● **Your assignment**: Please retype all the data below exactly, line for line.

(Exercise data)

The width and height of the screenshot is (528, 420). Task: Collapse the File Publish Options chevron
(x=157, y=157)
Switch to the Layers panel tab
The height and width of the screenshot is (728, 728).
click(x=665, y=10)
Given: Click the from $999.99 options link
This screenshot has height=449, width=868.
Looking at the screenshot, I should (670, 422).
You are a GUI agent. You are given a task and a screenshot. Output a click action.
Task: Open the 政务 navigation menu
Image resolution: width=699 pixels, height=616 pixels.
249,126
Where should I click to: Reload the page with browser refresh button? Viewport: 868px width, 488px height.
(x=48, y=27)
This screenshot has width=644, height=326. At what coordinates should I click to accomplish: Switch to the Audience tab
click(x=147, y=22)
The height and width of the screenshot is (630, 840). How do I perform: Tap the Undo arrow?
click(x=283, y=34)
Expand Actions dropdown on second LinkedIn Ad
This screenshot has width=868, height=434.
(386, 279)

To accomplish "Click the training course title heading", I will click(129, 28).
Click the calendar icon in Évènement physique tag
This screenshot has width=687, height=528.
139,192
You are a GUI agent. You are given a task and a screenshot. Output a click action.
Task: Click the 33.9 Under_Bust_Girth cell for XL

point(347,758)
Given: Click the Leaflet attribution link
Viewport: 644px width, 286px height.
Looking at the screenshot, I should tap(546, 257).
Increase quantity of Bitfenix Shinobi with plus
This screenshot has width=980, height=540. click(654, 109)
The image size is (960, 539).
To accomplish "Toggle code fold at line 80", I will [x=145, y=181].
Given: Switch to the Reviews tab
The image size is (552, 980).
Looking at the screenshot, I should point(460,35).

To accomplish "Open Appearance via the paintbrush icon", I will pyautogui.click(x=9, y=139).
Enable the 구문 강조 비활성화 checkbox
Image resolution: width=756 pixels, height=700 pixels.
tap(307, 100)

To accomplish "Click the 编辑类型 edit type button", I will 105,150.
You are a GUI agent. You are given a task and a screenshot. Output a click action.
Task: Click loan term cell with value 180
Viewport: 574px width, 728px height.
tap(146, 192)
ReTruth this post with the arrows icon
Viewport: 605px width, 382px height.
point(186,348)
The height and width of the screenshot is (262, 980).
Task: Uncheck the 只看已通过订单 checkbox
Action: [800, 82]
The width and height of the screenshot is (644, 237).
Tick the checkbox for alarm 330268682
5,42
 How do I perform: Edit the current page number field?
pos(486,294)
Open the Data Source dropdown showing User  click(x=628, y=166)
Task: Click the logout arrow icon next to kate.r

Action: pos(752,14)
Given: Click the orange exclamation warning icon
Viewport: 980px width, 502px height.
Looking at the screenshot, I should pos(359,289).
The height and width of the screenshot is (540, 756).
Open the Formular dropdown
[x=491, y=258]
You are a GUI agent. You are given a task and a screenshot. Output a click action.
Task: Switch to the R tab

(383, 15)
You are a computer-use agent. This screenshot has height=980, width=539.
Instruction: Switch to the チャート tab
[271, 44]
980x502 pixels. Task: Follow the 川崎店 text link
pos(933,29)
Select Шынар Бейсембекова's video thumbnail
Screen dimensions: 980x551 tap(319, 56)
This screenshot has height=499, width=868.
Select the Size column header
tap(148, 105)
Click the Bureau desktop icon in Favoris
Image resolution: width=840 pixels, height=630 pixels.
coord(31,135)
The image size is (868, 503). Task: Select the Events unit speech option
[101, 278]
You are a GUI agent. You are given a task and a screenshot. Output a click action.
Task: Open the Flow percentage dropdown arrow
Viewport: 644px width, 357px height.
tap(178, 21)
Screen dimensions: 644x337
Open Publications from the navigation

(End Exercise data)

● **Exercise result**:
The width and height of the screenshot is (528, 420). Task: Collapse the File Publish Options chevron
(x=157, y=157)
Switch to the Layers panel tab
The height and width of the screenshot is (728, 728).
click(x=665, y=10)
Given: Click the from $999.99 options link
This screenshot has height=449, width=868.
Looking at the screenshot, I should (670, 422).
You are a GUI agent. You are given a task and a screenshot. Output a click action.
Task: Open the 政务 navigation menu
Image resolution: width=699 pixels, height=616 pixels.
249,126
Where should I click to: Reload the page with browser refresh button? Viewport: 868px width, 488px height.
(x=48, y=27)
This screenshot has width=644, height=326. At what coordinates should I click to accomplish: Switch to the Audience tab
click(x=147, y=22)
The height and width of the screenshot is (630, 840). How do I perform: Tap the Undo arrow?
click(x=283, y=34)
Expand Actions dropdown on second LinkedIn Ad
This screenshot has width=868, height=434.
(386, 279)

To accomplish "Click the training course title heading", I will click(129, 28).
Click the calendar icon in Évènement physique tag
This screenshot has width=687, height=528.
139,192
You are a GUI agent. You are given a task and a screenshot. Output a click action.
Task: Click the 33.9 Under_Bust_Girth cell for XL

point(347,758)
Given: Click the Leaflet attribution link
Viewport: 644px width, 286px height.
Looking at the screenshot, I should tap(546, 257).
Increase quantity of Bitfenix Shinobi with plus
This screenshot has width=980, height=540. click(654, 109)
The image size is (960, 539).
To accomplish "Toggle code fold at line 80", I will [x=145, y=181].
Given: Switch to the Reviews tab
The image size is (552, 980).
Looking at the screenshot, I should point(460,35).

To accomplish "Open Appearance via the paintbrush icon", I will pyautogui.click(x=9, y=139).
Enable the 구문 강조 비활성화 checkbox
Image resolution: width=756 pixels, height=700 pixels.
tap(307, 100)

To accomplish "Click the 编辑类型 edit type button", I will 105,150.
You are a GUI agent. You are given a task and a screenshot. Output a click action.
Task: Click loan term cell with value 180
Viewport: 574px width, 728px height.
tap(146, 192)
ReTruth this post with the arrows icon
Viewport: 605px width, 382px height.
point(186,348)
The height and width of the screenshot is (262, 980).
Task: Uncheck the 只看已通过订单 checkbox
Action: [800, 82]
The width and height of the screenshot is (644, 237).
Tick the checkbox for alarm 330268682
5,42
 How do I perform: Edit the current page number field?
pos(486,294)
Open the Data Source dropdown showing User  click(x=628, y=166)
Task: Click the logout arrow icon next to kate.r

Action: pos(752,14)
Given: Click the orange exclamation warning icon
Viewport: 980px width, 502px height.
Looking at the screenshot, I should pos(359,289).
The height and width of the screenshot is (540, 756).
Open the Formular dropdown
[x=491, y=258]
You are a GUI agent. You are given a task and a screenshot. Output a click action.
Task: Switch to the R tab

(383, 15)
You are a computer-use agent. This screenshot has height=980, width=539.
Instruction: Switch to the チャート tab
[271, 44]
980x502 pixels. Task: Follow the 川崎店 text link
pos(933,29)
Select Шынар Бейсембекова's video thumbnail
Screen dimensions: 980x551 tap(319, 56)
This screenshot has height=499, width=868.
Select the Size column header
tap(148, 105)
Click the Bureau desktop icon in Favoris
Image resolution: width=840 pixels, height=630 pixels.
coord(31,135)
The image size is (868, 503). Task: Select the Events unit speech option
[101, 278]
You are a GUI agent. You are given a task and a screenshot. Output a click action.
Task: Open the Flow percentage dropdown arrow
Viewport: 644px width, 357px height.
tap(178, 21)
Screen dimensions: 644x337
Open Publications from the navigation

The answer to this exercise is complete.